What you are asked to do:
Records follow. Print exactly the lines from the one that has "Task: Click プロジェクトの支援にすすむ button" through the one that has "Click the 19.09.18 date marker", inclusive, and omit the pictures.

Material for this exercise:
******

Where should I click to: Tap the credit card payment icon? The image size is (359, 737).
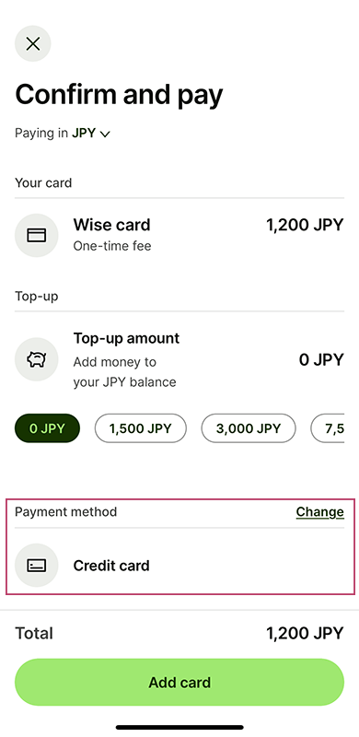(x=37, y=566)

******

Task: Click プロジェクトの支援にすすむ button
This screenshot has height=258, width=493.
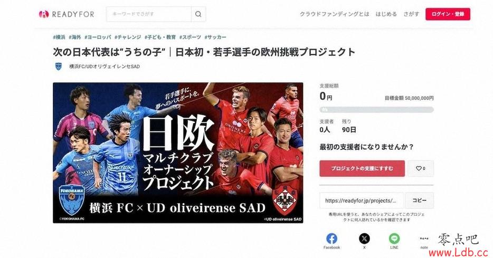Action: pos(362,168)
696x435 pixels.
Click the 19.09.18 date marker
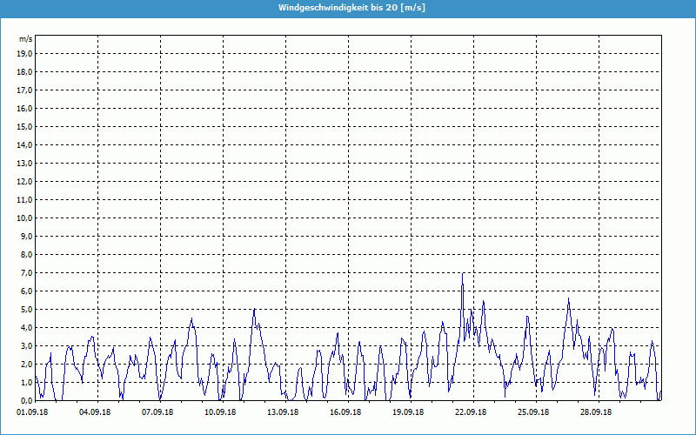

******

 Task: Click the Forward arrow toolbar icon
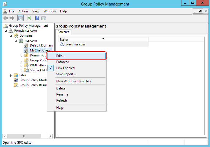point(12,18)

******

Output of the task:
Task: Click プロジェクトの支援にすすむ button
This screenshot has height=258, width=493.
Action: pos(362,168)
696x435 pixels.
Click the 19.09.18 date marker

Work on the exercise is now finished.